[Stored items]
• • • • • • •

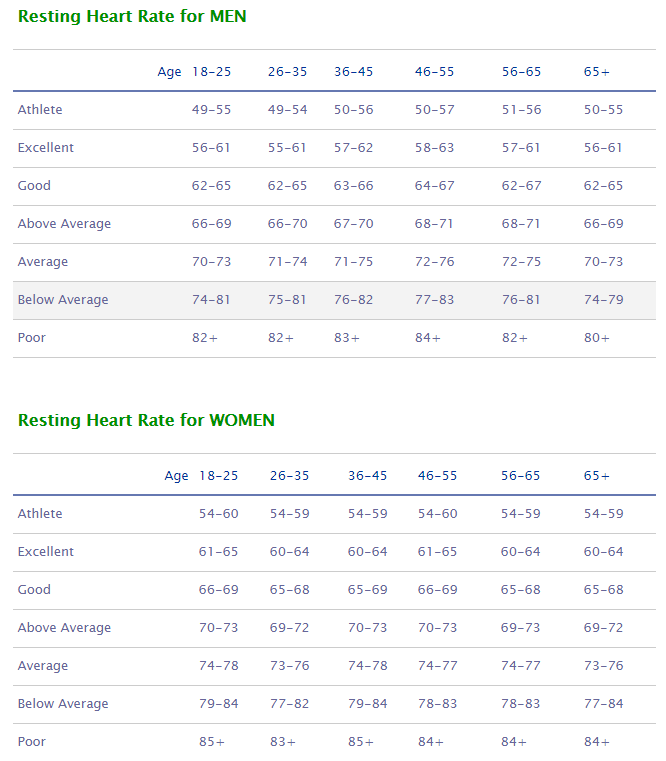This screenshot has height=761, width=666.
Task: Select the 18-25 age header in men's table
Action: [x=211, y=72]
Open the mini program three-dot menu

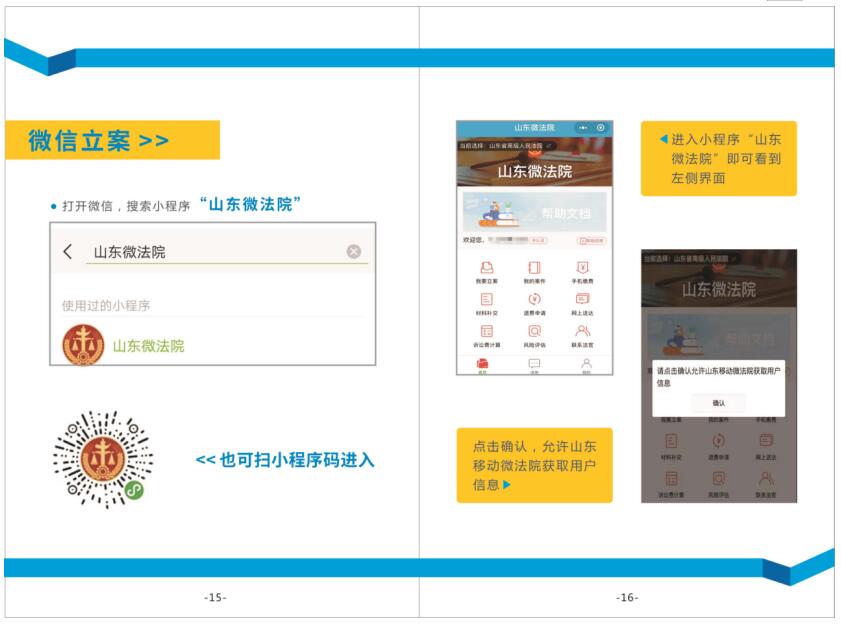point(582,128)
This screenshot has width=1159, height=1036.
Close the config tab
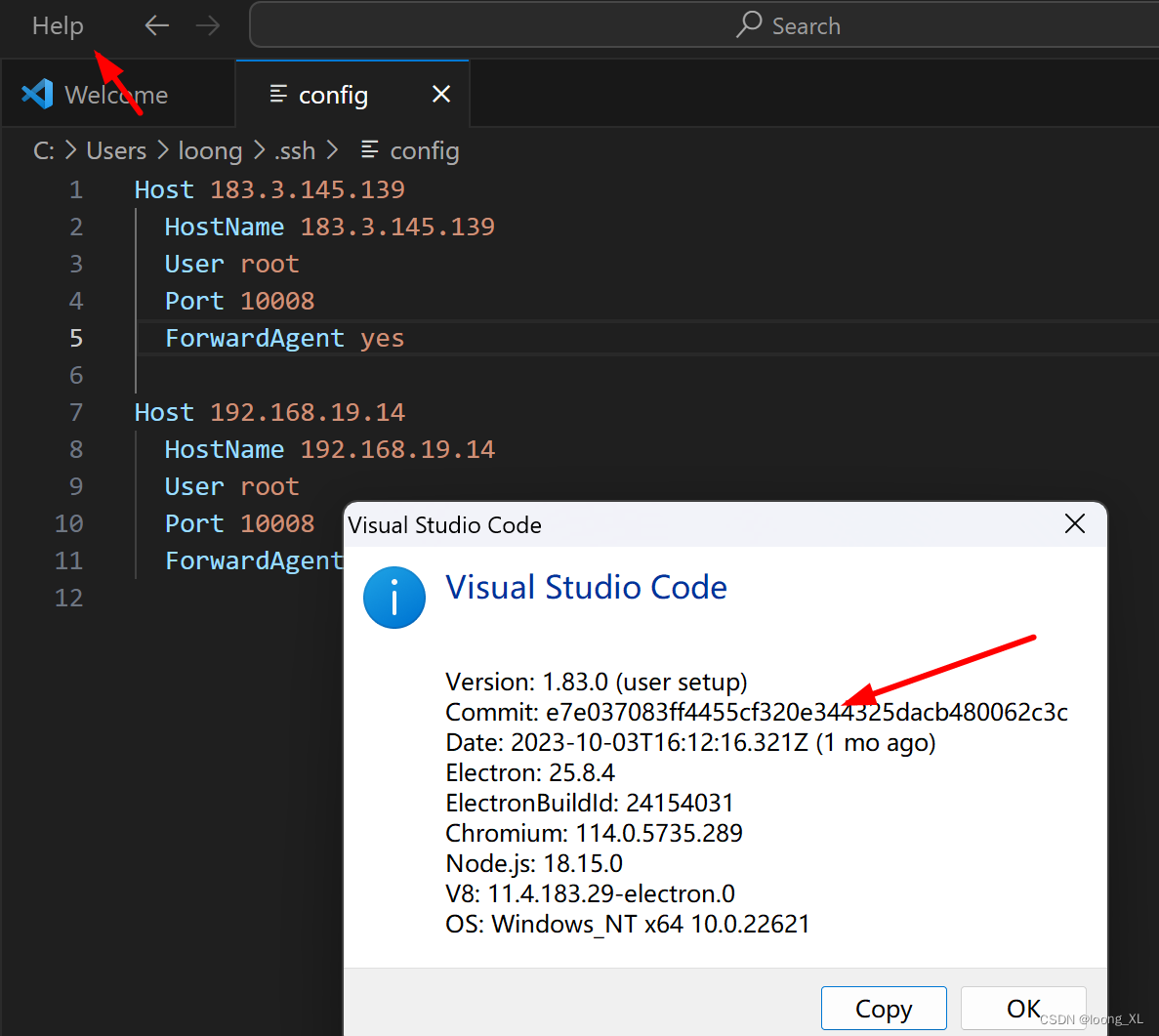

• • • • • • •

What this task involves.
Every line from the one containing "This screenshot has width=1159, height=1036." through the end of the records is to be returned exactly, and those lines alone; pictures are dropped.

Solution for this exercise.
This screenshot has width=1159, height=1036.
Close the config tab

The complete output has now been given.